Picking through these numbers, it looks like the Jeep Grand Cherokee and Nissan XTerra show overlapping 95% confidence intervals for overall deathrate per million registered vehicle miles with Dodge Charger V6. Rollover numbers are similar within datasets. Rollovers for Wranglers are, as expected, higher than those of other models, but the overall deathrate again shows overlap for the 95% confidence interval.

So no, a Dodge Charger V6 is not safer than a Jeep Grand Cherokee 4WD or a Nissan XTerra 4WD when you look at actual deathrates across all drivers. Note that the Grand Cherokee prior to 2011, and all years of the XTerra, have solid rear axles. The XTerra is even leaf-sprung in the rear.

A Honda, Toyota or Kia minivan is safer than a Dodge Charger or an SUV for similar model years. The Chrysler minivans after 2008 or so are also in the same ballpark. Those are the ones we're considering to replace my wife's aging 2007 Mazda 5 as the usual family hauler. If we want to go camping where there's no off-road trails and the access road isn't a mud-pit, this would be the vehicle we'd choose, assuming the dealer's not going to gank us on the warranty for towing with it.

If I use GAWR instead of GVWR, the tow capacity (as determined by the lower of tongue weight at 12% of GTW or hitch rating) is enough to haul a 5000lb trailer, with enough leftover payload to handle some minor upgrades on the vehicle itself. The XTerra has the least "extra" capacity, the Grand Cherokee has the most - it doesn't need to exceed GVWR at all. In all cases the "rated" tow rating can be achieved even with ~12% or so tongue weights if the GAWR is used.

A 2014+ Jeep Cherokee Trailhawk is also quite interesting, due to a much better fuel economy rating, and they are starting to become available at the ~$10k-$12k price point, which is in range of what I can "justify" spending on myself. Would take about 8-10 years to pay off the price difference vs. a comparable mileage older Xterra, though, with fuel savings alone.

Anyone see an issue towing a ~4000-5000lb trailer with a 2.4L 4-cylinder, assuming the GAWR, brakes, and hitch are rated to handle it?
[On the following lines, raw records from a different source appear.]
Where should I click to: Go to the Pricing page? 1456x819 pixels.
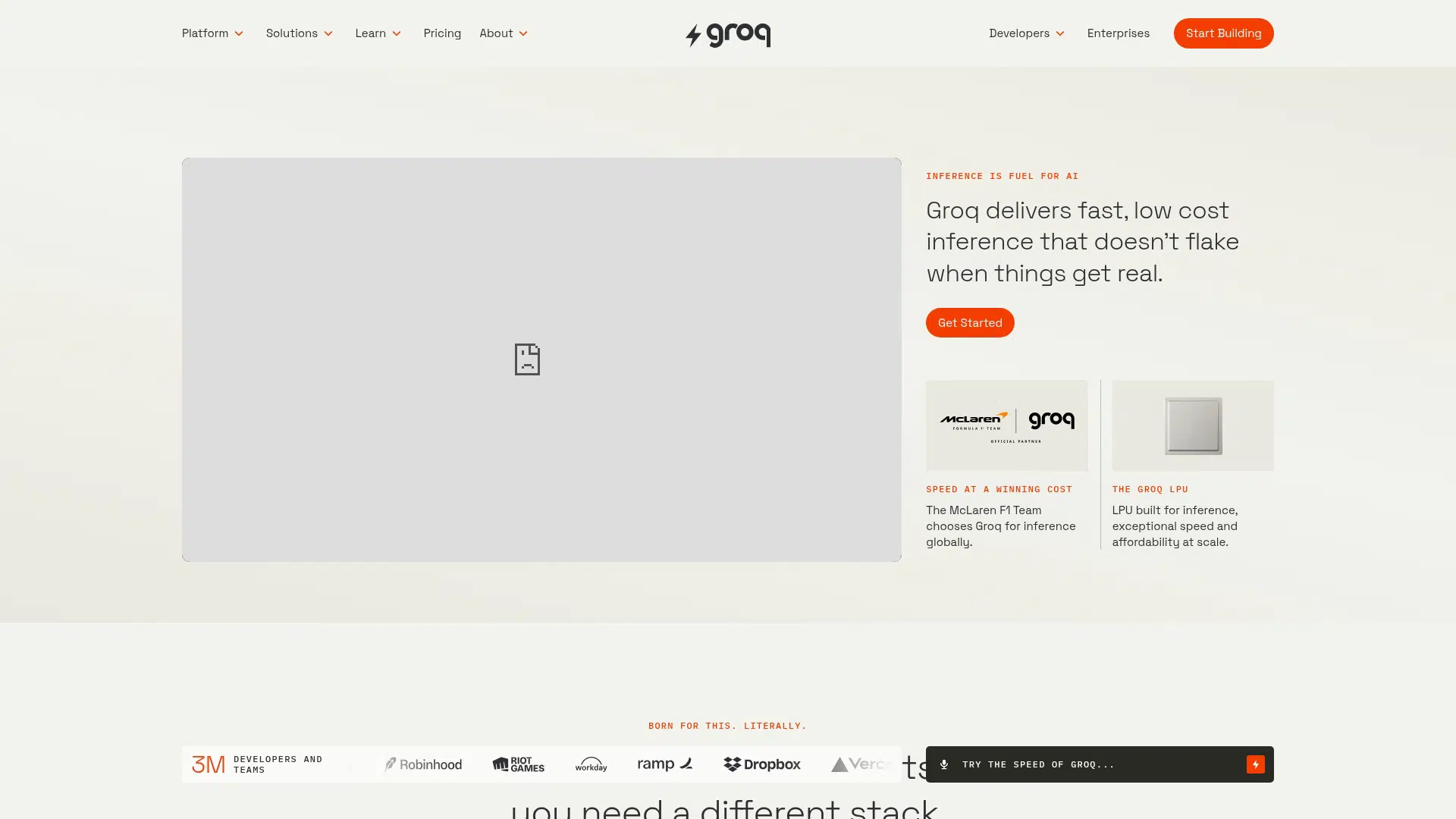[x=442, y=33]
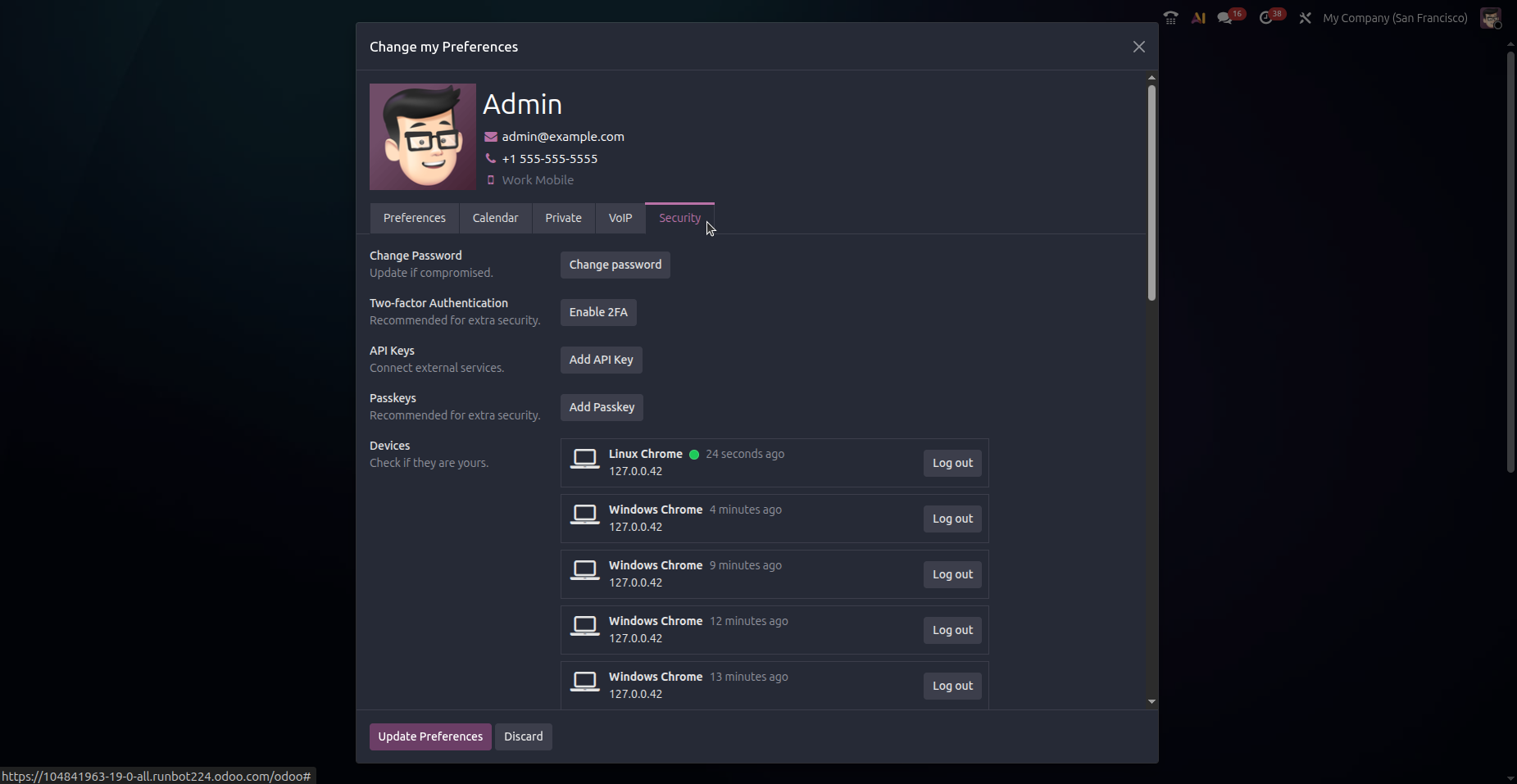Log out the Linux Chrome session
The image size is (1517, 784).
952,462
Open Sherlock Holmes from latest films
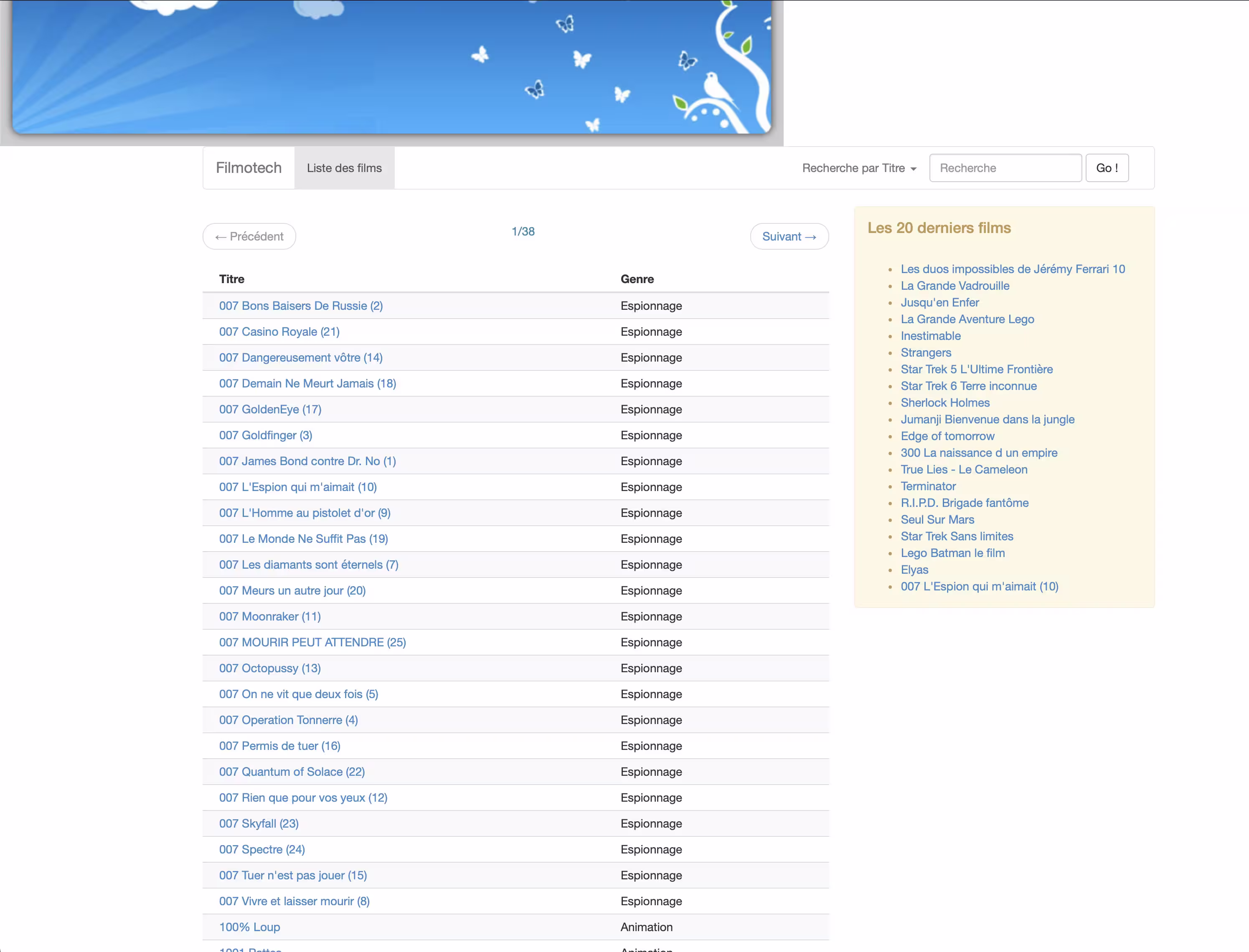Image resolution: width=1249 pixels, height=952 pixels. coord(944,403)
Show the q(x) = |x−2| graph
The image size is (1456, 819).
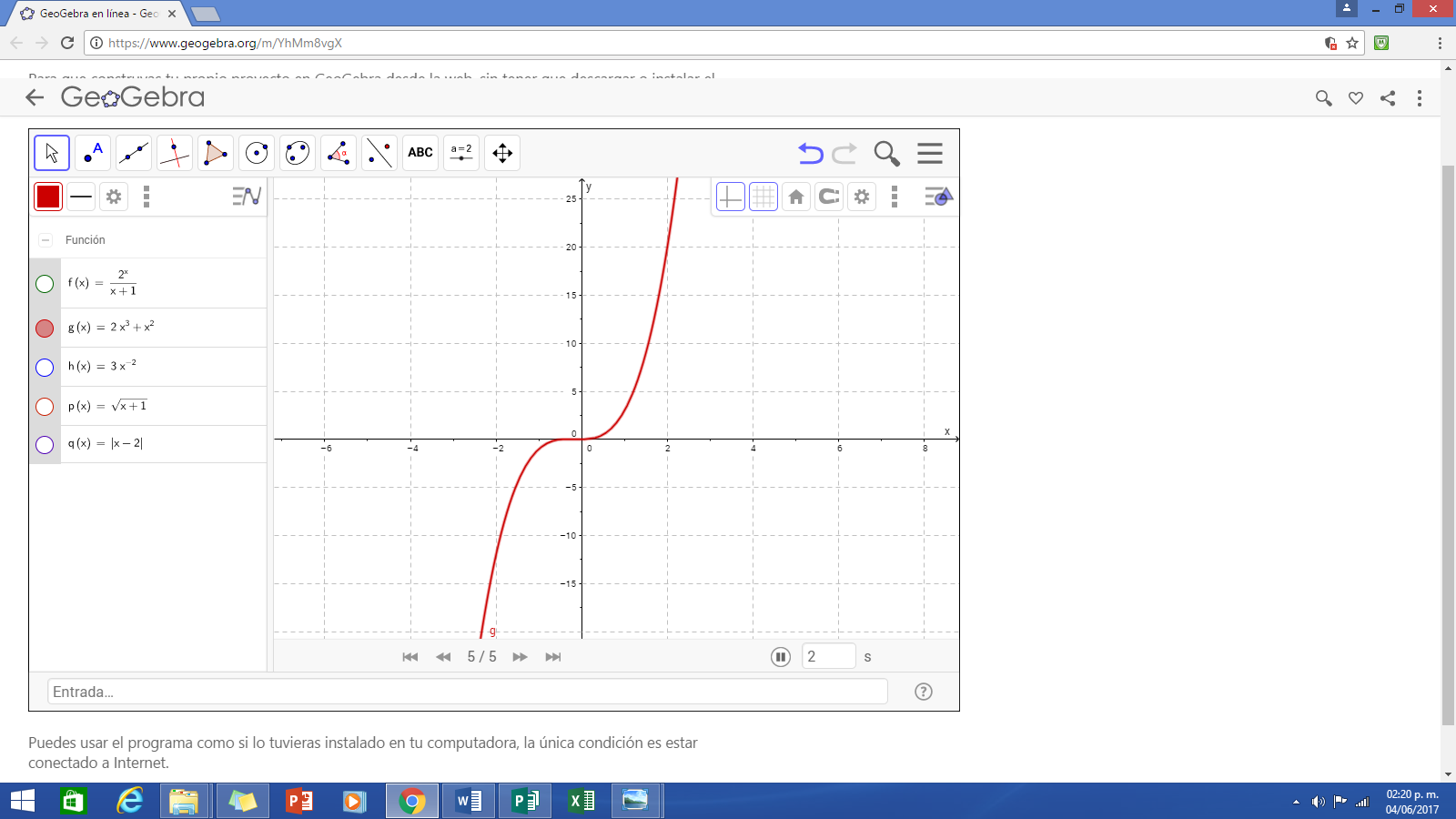(44, 444)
Gains one or two mpg average for most of my commuting vs. the V6.

Comparing the Cherokee Trailhawk to the Nissan Xterra Off-Road or Pro-4X, they both have rear locking diffs, the Xterra has better ground clearance and probably better "beat-on-ability" due to having a separate frame, the Xterra can fit larger tires without a lift or heavy trimming, the Xterra has far more aftermarket support (so far), the Trailhawk has better traction control, but both have on-road stability control. Neither has automatic trailer sway control, but both have factory wiring for a 7-pin tow connector and brake controller. The Trailhawk is a lot harder to put a winch on - it's difficult to tell whether the factory crash absorption of the front bumper is compromized vs. stock. A come-along or "the other guy's winch" is fine for what I'm likely to want to do, though. The XTerra is probably easier to work on as it isn't quite as squished together - and the TrailHawk has a transverse engine vs. the XTerra's more conventional layout.

Anyways, I doubt this'll be bought this year, unless the White Car dies before I get the Green Truck driving again, or I find a "yeah, I'll buy your project trucks" person. I'm looking at ~$500 in parts and a lot of labor to get Green Truck ready to sell as a reasonable driver.